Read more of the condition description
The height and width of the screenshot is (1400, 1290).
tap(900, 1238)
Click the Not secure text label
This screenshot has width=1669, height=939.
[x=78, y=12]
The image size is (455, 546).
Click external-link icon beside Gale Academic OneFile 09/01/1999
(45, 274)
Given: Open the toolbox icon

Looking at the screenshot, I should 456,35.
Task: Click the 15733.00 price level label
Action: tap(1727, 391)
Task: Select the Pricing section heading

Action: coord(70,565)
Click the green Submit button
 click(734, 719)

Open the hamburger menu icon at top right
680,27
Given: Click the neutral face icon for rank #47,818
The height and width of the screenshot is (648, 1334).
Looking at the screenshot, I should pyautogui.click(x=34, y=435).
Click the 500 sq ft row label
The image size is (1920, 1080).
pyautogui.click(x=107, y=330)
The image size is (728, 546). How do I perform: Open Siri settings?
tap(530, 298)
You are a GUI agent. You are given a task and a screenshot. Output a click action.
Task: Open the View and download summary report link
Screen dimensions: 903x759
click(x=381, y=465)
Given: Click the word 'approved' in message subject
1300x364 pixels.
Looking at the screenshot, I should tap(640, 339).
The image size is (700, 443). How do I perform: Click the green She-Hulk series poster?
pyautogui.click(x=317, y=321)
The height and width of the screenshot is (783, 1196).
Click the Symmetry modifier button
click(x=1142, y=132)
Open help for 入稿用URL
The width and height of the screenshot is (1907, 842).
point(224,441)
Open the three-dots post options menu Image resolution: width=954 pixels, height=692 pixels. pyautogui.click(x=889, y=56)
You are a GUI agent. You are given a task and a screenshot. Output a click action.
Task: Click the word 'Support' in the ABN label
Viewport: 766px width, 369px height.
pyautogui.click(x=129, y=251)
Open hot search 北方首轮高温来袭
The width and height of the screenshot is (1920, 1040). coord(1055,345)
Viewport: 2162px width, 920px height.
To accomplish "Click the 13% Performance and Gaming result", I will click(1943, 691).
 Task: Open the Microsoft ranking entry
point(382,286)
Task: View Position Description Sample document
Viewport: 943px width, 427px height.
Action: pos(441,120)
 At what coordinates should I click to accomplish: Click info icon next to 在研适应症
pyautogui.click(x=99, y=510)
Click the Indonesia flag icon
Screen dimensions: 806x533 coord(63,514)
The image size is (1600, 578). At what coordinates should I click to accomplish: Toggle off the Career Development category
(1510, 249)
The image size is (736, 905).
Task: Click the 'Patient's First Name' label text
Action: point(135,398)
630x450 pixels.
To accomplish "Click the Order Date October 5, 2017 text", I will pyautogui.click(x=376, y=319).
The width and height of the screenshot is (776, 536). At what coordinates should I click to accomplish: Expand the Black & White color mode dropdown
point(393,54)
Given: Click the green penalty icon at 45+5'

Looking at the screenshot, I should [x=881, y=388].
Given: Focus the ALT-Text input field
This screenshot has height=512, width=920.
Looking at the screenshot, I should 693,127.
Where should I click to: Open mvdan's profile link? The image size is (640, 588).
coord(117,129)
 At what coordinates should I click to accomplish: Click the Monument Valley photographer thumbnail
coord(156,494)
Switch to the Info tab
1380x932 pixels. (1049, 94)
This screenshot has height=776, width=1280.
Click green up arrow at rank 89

Assignment: Copy the listing in full. Match it word for word.

Exercise result:
Read more of the condition description
The height and width of the screenshot is (1400, 1290).
tap(900, 1238)
Click the Not secure text label
This screenshot has width=1669, height=939.
[x=78, y=12]
The image size is (455, 546).
Click external-link icon beside Gale Academic OneFile 09/01/1999
(45, 274)
Given: Open the toolbox icon

Looking at the screenshot, I should 456,35.
Task: Click the 15733.00 price level label
Action: tap(1727, 391)
Task: Select the Pricing section heading

Action: coord(70,565)
Click the green Submit button
 click(734, 719)

Open the hamburger menu icon at top right
680,27
Given: Click the neutral face icon for rank #47,818
The height and width of the screenshot is (648, 1334).
Looking at the screenshot, I should pyautogui.click(x=34, y=435).
Click the 500 sq ft row label
The image size is (1920, 1080).
pyautogui.click(x=107, y=330)
The image size is (728, 546). How do I perform: Open Siri settings?
tap(530, 298)
You are a GUI agent. You are given a task and a screenshot. Output a click action.
Task: Open the View and download summary report link
Screen dimensions: 903x759
click(x=381, y=465)
Given: Click the word 'approved' in message subject
1300x364 pixels.
Looking at the screenshot, I should tap(640, 339).
The image size is (700, 443). How do I perform: Click the green She-Hulk series poster?
pyautogui.click(x=317, y=321)
The height and width of the screenshot is (783, 1196).
Click the Symmetry modifier button
click(x=1142, y=132)
Open help for 入稿用URL
The width and height of the screenshot is (1907, 842).
point(224,441)
Open the three-dots post options menu Image resolution: width=954 pixels, height=692 pixels. pyautogui.click(x=889, y=56)
You are a GUI agent. You are given a task and a screenshot. Output a click action.
Task: Click the word 'Support' in the ABN label
Viewport: 766px width, 369px height.
pyautogui.click(x=129, y=251)
Open hot search 北方首轮高温来袭
The width and height of the screenshot is (1920, 1040). coord(1055,345)
Viewport: 2162px width, 920px height.
To accomplish "Click the 13% Performance and Gaming result", I will click(1943, 691).
 Task: Open the Microsoft ranking entry
point(382,286)
Task: View Position Description Sample document
Viewport: 943px width, 427px height.
Action: pos(441,120)
 At what coordinates should I click to accomplish: Click info icon next to 在研适应症
pyautogui.click(x=99, y=510)
Click the Indonesia flag icon
Screen dimensions: 806x533 coord(63,514)
The image size is (1600, 578). At what coordinates should I click to accomplish: Toggle off the Career Development category
(1510, 249)
The image size is (736, 905).
Task: Click the 'Patient's First Name' label text
Action: point(135,398)
630x450 pixels.
To accomplish "Click the Order Date October 5, 2017 text", I will pyautogui.click(x=376, y=319).
The width and height of the screenshot is (776, 536). At what coordinates should I click to accomplish: Expand the Black & White color mode dropdown
point(393,54)
Given: Click the green penalty icon at 45+5'

Looking at the screenshot, I should [x=881, y=388].
Given: Focus the ALT-Text input field
This screenshot has height=512, width=920.
Looking at the screenshot, I should 693,127.
Where should I click to: Open mvdan's profile link? The image size is (640, 588).
coord(117,129)
 At what coordinates should I click to accomplish: Click the Monument Valley photographer thumbnail
coord(156,494)
Switch to the Info tab
1380x932 pixels. (1049, 94)
This screenshot has height=776, width=1280.
Click green up arrow at rank 89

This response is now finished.